For those who have been counting the months until the return of safe, it seems it is now just about right.
A good cover of solid black ice has already set up on nearly small body of water in the area except for the Big Lake, where even the bays appear to be resisting the deep freeze.
Early ice always seems to bring out the anglers, as it often produces some of the best fishing of the hard-water season.
It also provides the opportunity for many avid ‘ice-heads’ to get reacquainted and to catch up. I’ve always marveled at the outright camaraderie of the sport.
Ice fishing is undoubtedly one of the most social of all outdoor pursuits. It has a way of bringing fishermen together, in a manner that would never even be considered on the ponds or the streams.
On the ponds, anglers tend to be very closed mouthed, and they’re rarely willing to pass along any worthwhile information to strangers, especially newcomers.
The same guy would shun you on a small trout stream, or even try to chase you off from ‘their section’ of the river.
But when you meet the very same individuals on the ice, they can’t seem to stop talking about their secret techniques, the proper fishing depths, the best bait to use or just about anything else that will help others to catch fish.
And if they happen to own a power auger, stand clear if they offer to drill a few holes for you.
I’ve watched ‘em fire-up their custom built, nitro burning, ice augers and chew through enough ice to float a fleet of tuna boats in less than a minute. They can turn pond ice into Swiss cheese before most folks even have a chance to get their tip-ups untangled.

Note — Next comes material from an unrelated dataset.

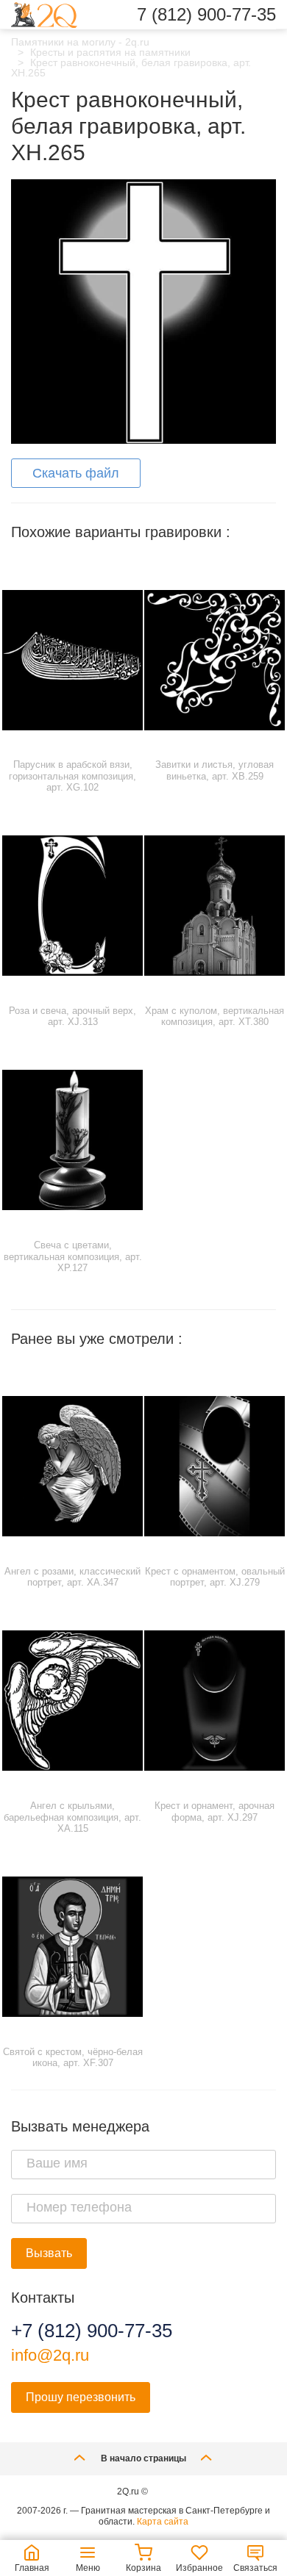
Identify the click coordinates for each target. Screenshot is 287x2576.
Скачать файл (75, 473)
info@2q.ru (50, 2355)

Another interesting phenomenon that has appeared during the annual race to winter ice in recent years has been the invasion of the clamshell shelters.
The old fashioned, ice shanties which were constructed of rough-cut 2x2’s, newspaper tin, a few shingles and a pint of gin seem to have gone out of style.
The newfangled, modern shelters weigh less than a pup tent and they come with a sled that carries all the gear necessary to spend a cold day on a windy lake.
These modern shelters have nearly made the sport bearable for the average man; and they have seemingly reduced the need to venture across the lake in a truck.
A few cautions would be considered before traveling on the ice. Use a sled or an ATV if necessary, but leave the car or truck on shore.
Every year, somebody puts a motor vehicle through the ice. Car insurance is void once you drive onto the ice, and it’s a very expensive process to have a vehicle removed, without even including the daily fines.
Always let someone know your plans, where you’re going and when you expect to return. Always carry a throw rope, ice spikes, a cell phone and be cautious when fishing near inlets, outlets, bridges and other such areas where there is likely to be a current.
The newest sport on Olympic Ice
In Lake Placid, and most of the other Winter Olympic villages around the world, the arrival of ice and snow has always provided the opportunity for athletes to go fast, real fast.
Bobsled and luge athletes will thunder down the track at breakneck speeds, (luge is the only winter sport measured to the 1/1000th) of a second.
Alpine skiers cover ground faster than an avalanche, while ski jumpers typically take to the air with an average speed of nearly 60 mph.
What do these sports have in common? They all involve Olympic caliber athletes who are racing to the bottom in an effort to make it to the top tier of the medal’s podium.
For a change of pace, the upcoming 2014 Winter Olympic Games to be hosted in Sochi will include a new winter sport which will require competitors to race to the top, rather than the bottom.
Their race course will feature some of the toughest, most challenging ice formations in the world.
In Sochi, competitive Ice Climbing will be introduced as a demonstration sport with the intention of making it a full-fledged Olympic sport in future years.
Anyone who has traveled through the Cascades or Chapel Pond pass during the winter months has likely witnessed the non-traditional athletes climbing high on the big, blue, frozen flows. They scale the cliffs with an ice ax in each hand, and a pair of spiked crampons strapped to their boots. And they often dare to tread where even the most surefooted of climbers would never attempt.
Sport climbing was first introduced in 2006 as a demonstration sport during the Winter Olympic Games in Torino, Italy.
While the full scope of the Sochi climbing events have yet to be announced, it is expected they will include some type of head to head competitions to add excitement to a sport that has long been dominated by the Russians.